El programa de “chequesol” y otras ayudas sociales emitidas de manera acelerada se encuentran en el centro de la investigación. Se analiza si una parte de estos recursos fue desviada hacia campañas políticas, simulando asistencia social y proyectos comunitarios, lo que implicaría un uso discrecional del dinero público.

Modelos y antecedentes en la gestión de recursos dentro del ámbito legislativo

Los mecanismos para otorgar subvenciones abarcan recursos dirigidos a diputados y operadores políticos sin controles reales ni liquidaciones verificables, replicando esquemas parecidos a episodios anteriores como SEDESOL y el escándalo conocido como “chequesol”. De acuerdo con el CNA, durante la administración de Redondo se gestionaron cerca de 839 millones de lempiras en subvenciones dentro de un presupuesto aproximado de 6 mil millones, en un lapso caracterizado por escasa productividad legislativa y una constante oposición a la supervisión ciudadana.

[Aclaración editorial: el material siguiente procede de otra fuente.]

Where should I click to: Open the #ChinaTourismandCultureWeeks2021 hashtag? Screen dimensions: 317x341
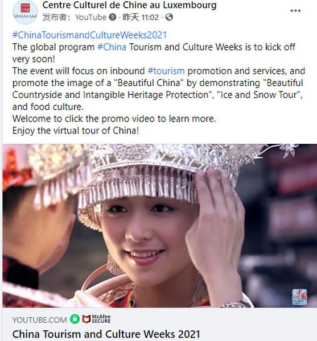pos(89,35)

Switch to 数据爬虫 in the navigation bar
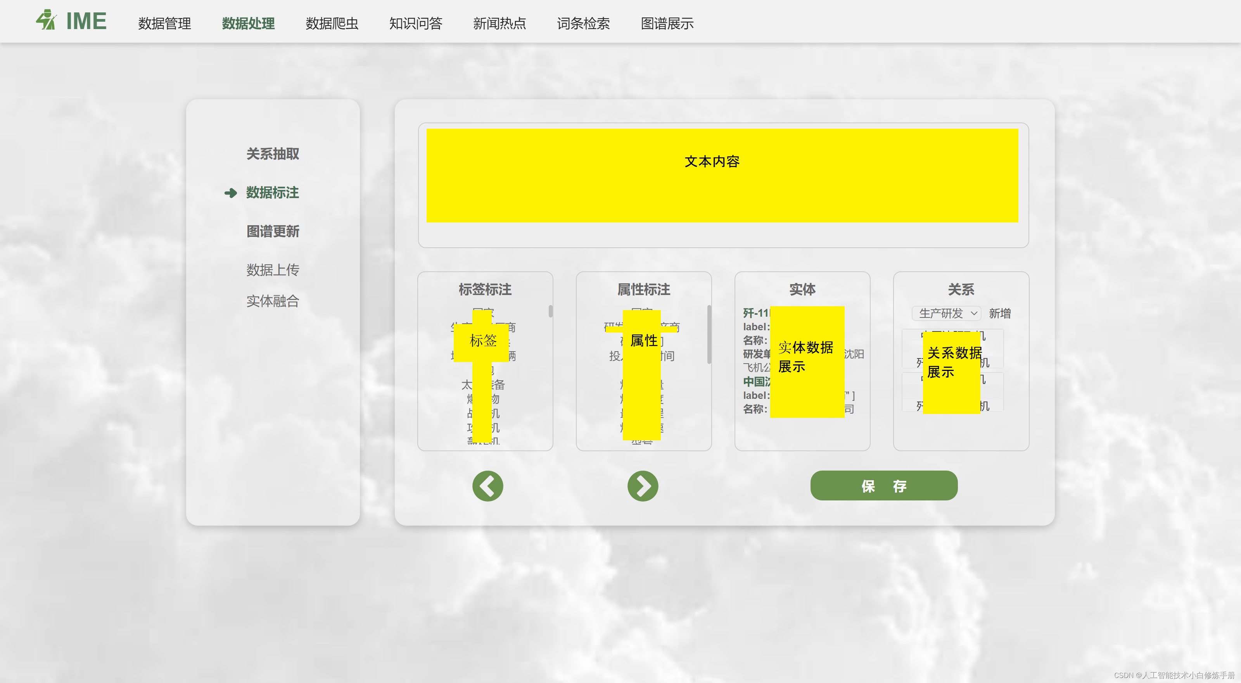click(x=331, y=23)
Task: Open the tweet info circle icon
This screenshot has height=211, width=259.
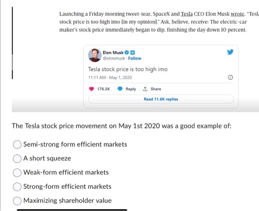Action: coord(230,77)
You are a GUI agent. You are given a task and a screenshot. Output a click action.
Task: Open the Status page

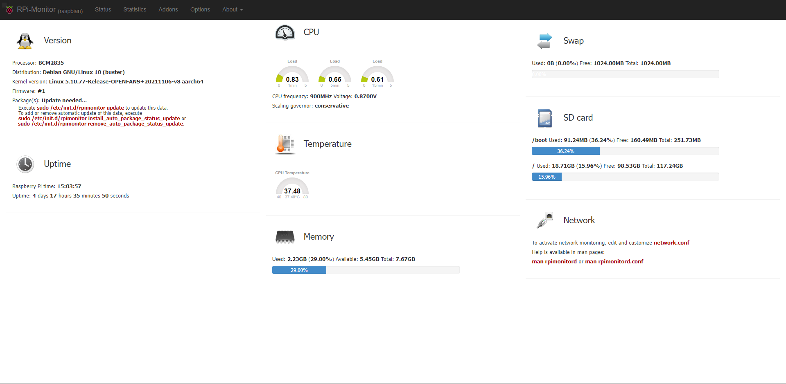[103, 9]
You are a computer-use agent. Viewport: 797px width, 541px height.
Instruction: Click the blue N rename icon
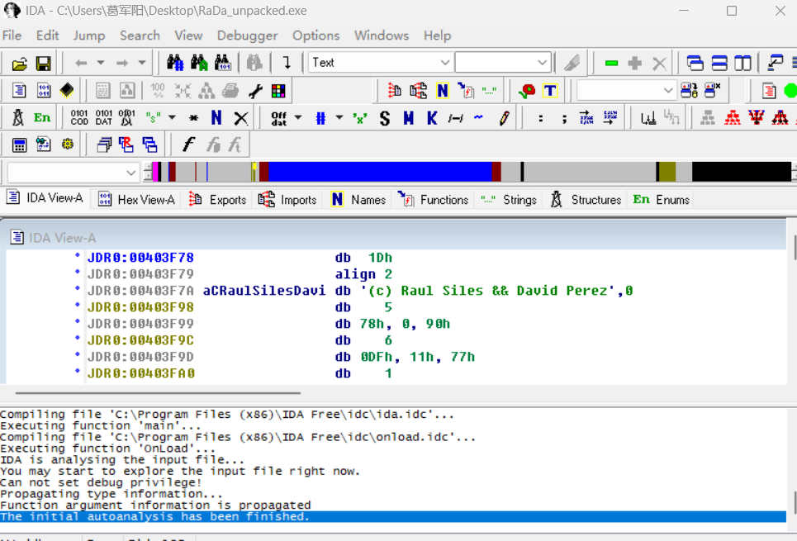[216, 118]
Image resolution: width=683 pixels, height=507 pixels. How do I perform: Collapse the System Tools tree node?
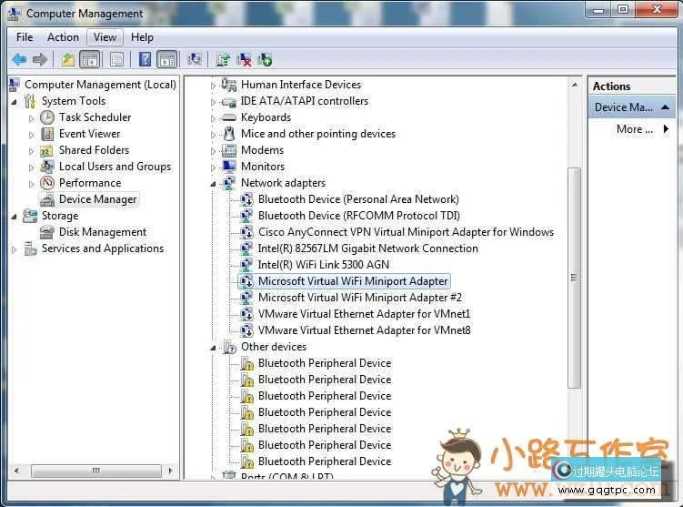point(15,101)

Especialistas del ámbito judicial indican que la auditoría funcionará como insumo esencial para que el Ministerio Público evalúe si hay señales de delitos como malversación, fraude o incumplimiento de deberes públicos, tomando la firma de Redondo como referencia inicial en distintas operaciones de desembolso.

Repercusiones políticas e institucionales

El seguimiento de estos recursos adquiere relevancia en un país donde la transparencia y la institucionalidad enfrentan tensiones constantes. La revisión forense no solo podría esclarecer el destino de los fondos, sino también establecer responsabilidades sobre el manejo de recursos públicos en la esfera legislativa, reforzando la participación ciudadana en la supervisión de la gestión pública.

El temor que prevalece entre los actores políticos cercanos a Redondo radica en que la auditoría determine que los fondos dirigidos a “chequesol” y a subvenciones otorgadas a última hora actuaron como un mecanismo de financiamiento político para LIBRE, lo que colocaría este caso entre los escándalos de corrupción electoral más relevantes de los últimos años en Honduras.

En este escenario, la auditoría forense emerge como un punto de inflexión en la labor de fiscalización legislativa, poniendo a prueba la gobernabilidad y la credibilidad depositada en las instituciones, mientras que el análisis minucioso de los 800 millones de lempiras pasa a ser un reflejo de la capacidad estatal para asegurar transparencia y rendición de cuentas, elementos esenciales para sostener la estabilidad política y social.